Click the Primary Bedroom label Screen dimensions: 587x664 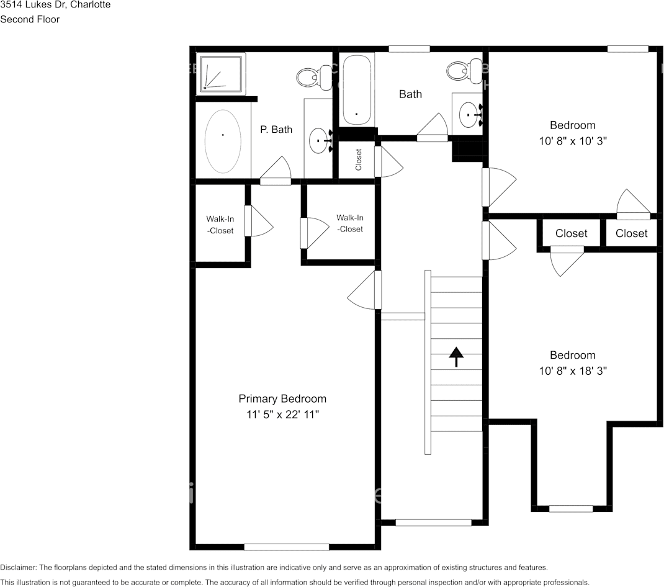pyautogui.click(x=282, y=398)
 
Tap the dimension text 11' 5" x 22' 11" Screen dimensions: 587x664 pyautogui.click(x=282, y=414)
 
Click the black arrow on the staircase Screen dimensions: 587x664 pyautogui.click(x=456, y=356)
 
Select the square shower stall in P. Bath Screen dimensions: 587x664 pyautogui.click(x=221, y=74)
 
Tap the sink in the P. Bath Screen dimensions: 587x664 pyautogui.click(x=320, y=141)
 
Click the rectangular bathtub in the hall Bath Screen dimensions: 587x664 pyautogui.click(x=356, y=90)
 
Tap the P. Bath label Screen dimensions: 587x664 pyautogui.click(x=276, y=130)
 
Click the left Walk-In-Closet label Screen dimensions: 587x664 pyautogui.click(x=220, y=225)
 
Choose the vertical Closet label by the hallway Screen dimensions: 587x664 pyautogui.click(x=359, y=159)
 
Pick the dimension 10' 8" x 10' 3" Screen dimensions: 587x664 pyautogui.click(x=572, y=141)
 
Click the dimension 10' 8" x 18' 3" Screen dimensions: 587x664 pyautogui.click(x=572, y=371)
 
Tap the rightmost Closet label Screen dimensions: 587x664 pyautogui.click(x=631, y=233)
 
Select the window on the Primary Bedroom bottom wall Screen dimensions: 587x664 pyautogui.click(x=286, y=547)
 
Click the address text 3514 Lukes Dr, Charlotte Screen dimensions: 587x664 pyautogui.click(x=55, y=5)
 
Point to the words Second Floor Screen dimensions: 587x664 pyautogui.click(x=30, y=19)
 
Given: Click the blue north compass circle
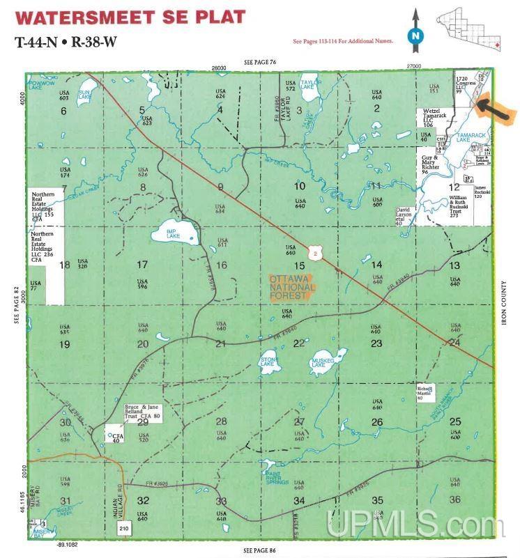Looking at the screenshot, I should coord(415,34).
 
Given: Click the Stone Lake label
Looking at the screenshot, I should coord(268,362).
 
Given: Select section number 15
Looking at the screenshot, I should coord(299,266).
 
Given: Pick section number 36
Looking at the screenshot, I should coord(455,499).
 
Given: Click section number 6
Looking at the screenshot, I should coord(63,111).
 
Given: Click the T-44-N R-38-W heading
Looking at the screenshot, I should coord(66,40).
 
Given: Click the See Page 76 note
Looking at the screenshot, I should coord(260,63).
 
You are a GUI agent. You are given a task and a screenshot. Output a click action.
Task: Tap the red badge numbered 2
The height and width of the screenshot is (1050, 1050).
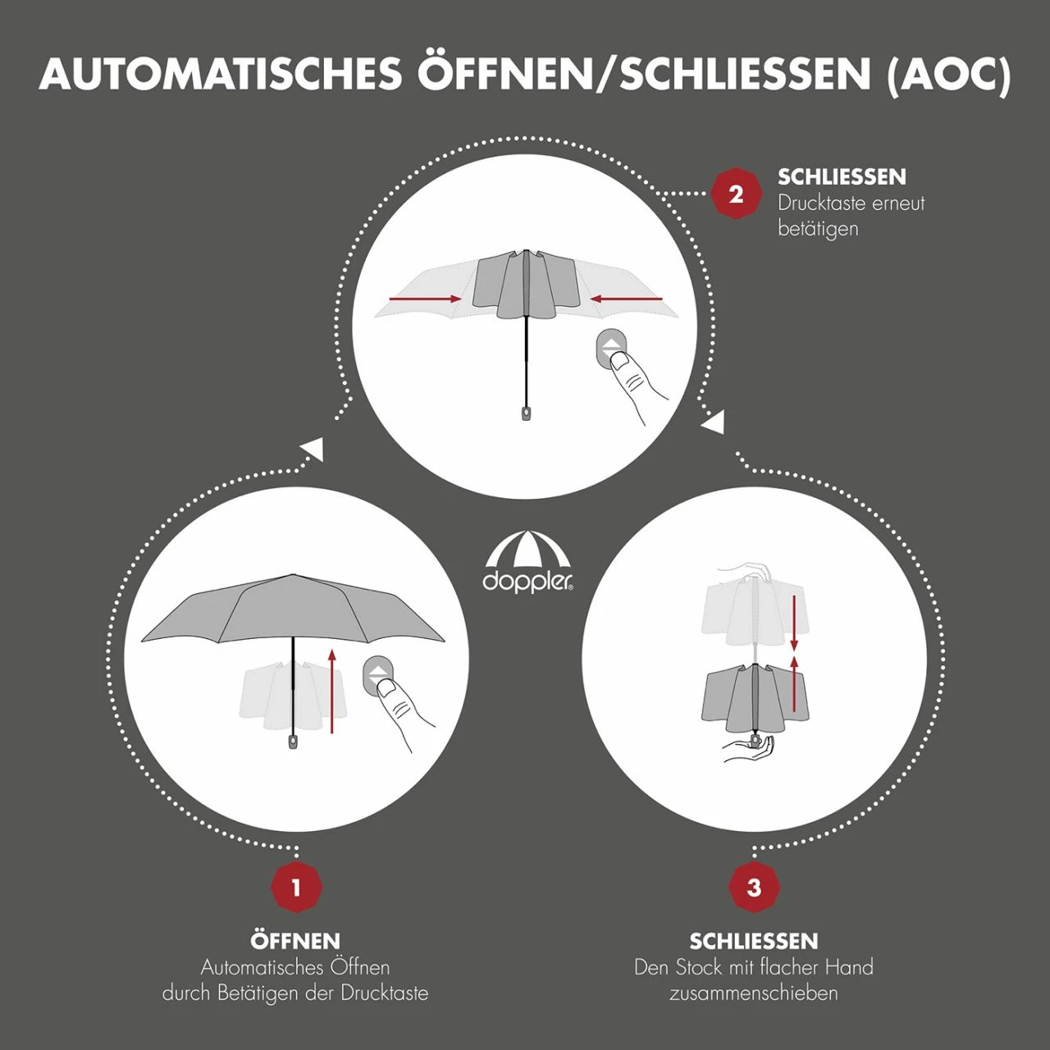tap(736, 194)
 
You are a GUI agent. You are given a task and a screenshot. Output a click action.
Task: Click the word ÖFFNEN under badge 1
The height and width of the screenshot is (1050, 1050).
tap(296, 940)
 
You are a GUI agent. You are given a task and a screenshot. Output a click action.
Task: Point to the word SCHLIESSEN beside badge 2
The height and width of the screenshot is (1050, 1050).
tap(842, 177)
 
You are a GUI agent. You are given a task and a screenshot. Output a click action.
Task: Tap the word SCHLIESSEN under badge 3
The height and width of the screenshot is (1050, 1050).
tap(754, 942)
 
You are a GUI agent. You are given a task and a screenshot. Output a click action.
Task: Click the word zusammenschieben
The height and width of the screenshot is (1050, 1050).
tap(754, 993)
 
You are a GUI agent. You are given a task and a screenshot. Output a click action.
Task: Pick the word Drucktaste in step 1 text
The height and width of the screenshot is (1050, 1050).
tap(386, 993)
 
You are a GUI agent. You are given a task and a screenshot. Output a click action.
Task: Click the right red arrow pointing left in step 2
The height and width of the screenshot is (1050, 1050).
tap(628, 299)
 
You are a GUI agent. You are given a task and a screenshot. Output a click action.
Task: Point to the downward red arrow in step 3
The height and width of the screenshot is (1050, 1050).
tap(794, 623)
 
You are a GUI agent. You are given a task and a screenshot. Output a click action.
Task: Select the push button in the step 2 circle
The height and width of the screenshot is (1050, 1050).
tap(610, 349)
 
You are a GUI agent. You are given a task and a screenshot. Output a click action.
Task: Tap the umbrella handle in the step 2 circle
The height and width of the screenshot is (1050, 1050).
tap(526, 413)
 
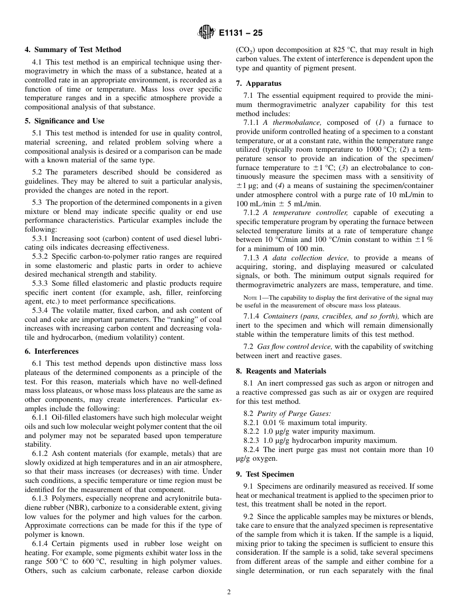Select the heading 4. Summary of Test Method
point(73,50)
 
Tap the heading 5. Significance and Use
point(65,121)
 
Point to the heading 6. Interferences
point(52,351)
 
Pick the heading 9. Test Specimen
point(265,474)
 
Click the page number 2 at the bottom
point(229,592)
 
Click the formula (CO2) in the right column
point(246,50)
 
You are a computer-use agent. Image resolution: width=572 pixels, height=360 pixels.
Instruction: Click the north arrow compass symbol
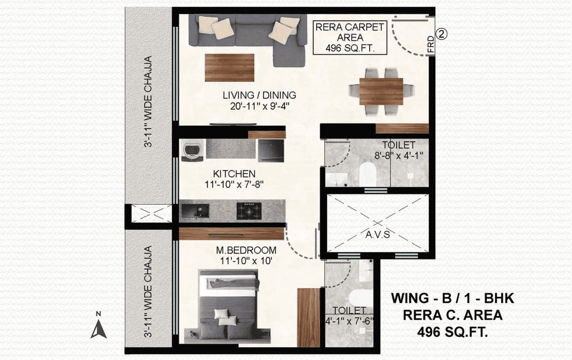coord(99,325)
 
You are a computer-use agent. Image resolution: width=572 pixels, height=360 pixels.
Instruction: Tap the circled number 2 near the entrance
coord(442,34)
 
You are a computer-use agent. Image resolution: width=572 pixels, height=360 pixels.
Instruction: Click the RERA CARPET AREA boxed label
coord(349,38)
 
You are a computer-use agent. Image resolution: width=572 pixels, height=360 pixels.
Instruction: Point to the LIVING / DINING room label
coord(259,95)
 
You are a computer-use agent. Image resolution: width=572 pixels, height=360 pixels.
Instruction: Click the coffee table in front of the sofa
coord(230,68)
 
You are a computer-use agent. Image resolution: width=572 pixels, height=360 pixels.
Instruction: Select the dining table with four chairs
coord(381,91)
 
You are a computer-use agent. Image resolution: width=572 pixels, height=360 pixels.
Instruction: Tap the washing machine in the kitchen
coord(193,150)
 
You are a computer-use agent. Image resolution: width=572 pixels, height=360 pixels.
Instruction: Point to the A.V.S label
coord(378,234)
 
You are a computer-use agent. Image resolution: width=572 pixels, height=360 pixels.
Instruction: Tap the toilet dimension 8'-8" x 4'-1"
coord(398,156)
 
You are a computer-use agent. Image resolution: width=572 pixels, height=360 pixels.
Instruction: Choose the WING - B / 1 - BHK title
coord(453,298)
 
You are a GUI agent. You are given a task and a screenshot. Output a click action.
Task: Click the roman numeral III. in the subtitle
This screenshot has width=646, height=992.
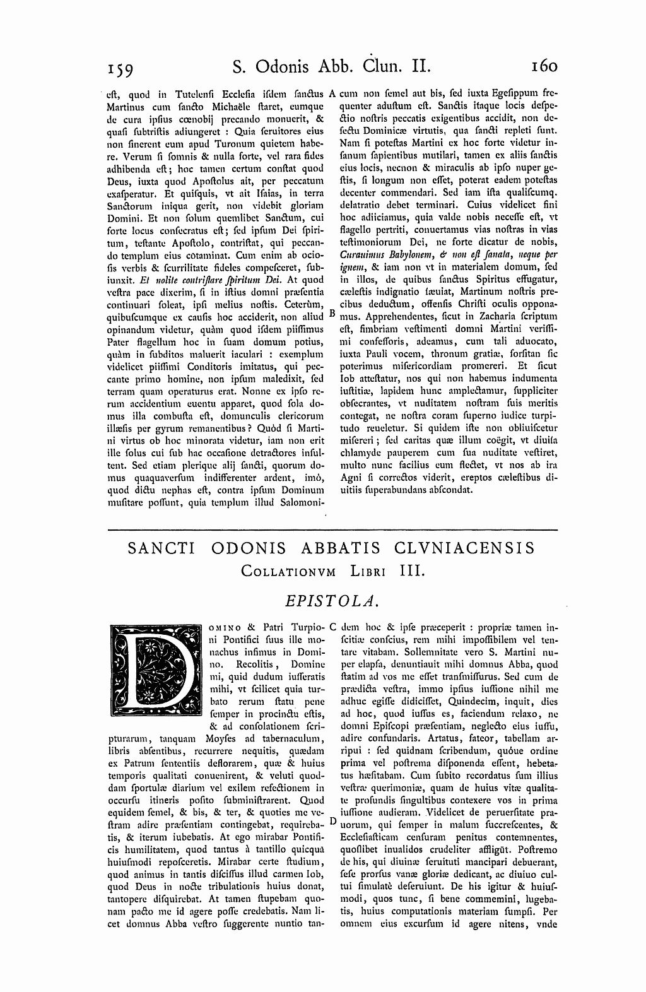414,570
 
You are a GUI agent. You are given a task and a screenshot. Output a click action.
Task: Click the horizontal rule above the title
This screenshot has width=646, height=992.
333,529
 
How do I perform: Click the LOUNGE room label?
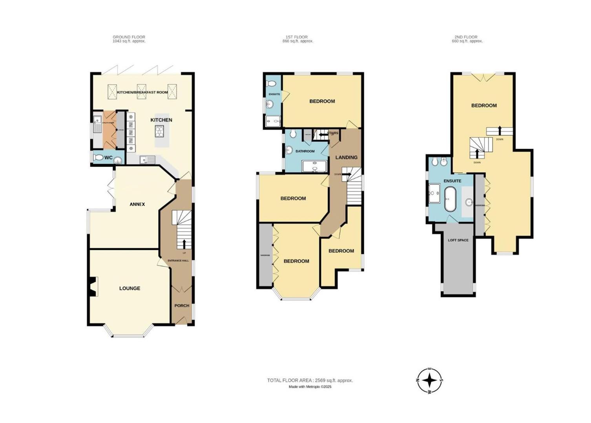pos(130,288)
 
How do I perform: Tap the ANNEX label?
pos(137,204)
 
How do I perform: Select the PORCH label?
pos(182,306)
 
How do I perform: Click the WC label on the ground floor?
pos(108,158)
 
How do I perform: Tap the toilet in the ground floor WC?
pos(99,158)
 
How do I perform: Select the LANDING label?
pos(346,157)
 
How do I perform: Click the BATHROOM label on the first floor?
pos(305,151)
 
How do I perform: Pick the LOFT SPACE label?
pos(458,240)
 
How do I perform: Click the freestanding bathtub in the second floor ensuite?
pos(450,199)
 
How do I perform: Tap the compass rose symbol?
pos(430,380)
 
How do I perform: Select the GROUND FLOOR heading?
pos(129,37)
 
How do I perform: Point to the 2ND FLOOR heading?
pos(467,37)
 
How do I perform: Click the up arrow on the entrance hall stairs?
pos(184,244)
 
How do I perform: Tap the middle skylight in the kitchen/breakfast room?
pos(141,92)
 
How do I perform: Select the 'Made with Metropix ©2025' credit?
pos(310,387)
_ _ _ _ _
Directive » Report every line of the listing above that contains the word "Closet", copying each line in full.

Solution to this exercise »
Click the left Walk-In-Closet label Screen dimensions: 587x664 pyautogui.click(x=220, y=225)
Choose the vertical Closet label by the hallway Screen dimensions: 587x664 pyautogui.click(x=359, y=159)
Tap the rightmost Closet label Screen dimensions: 587x664 pyautogui.click(x=631, y=233)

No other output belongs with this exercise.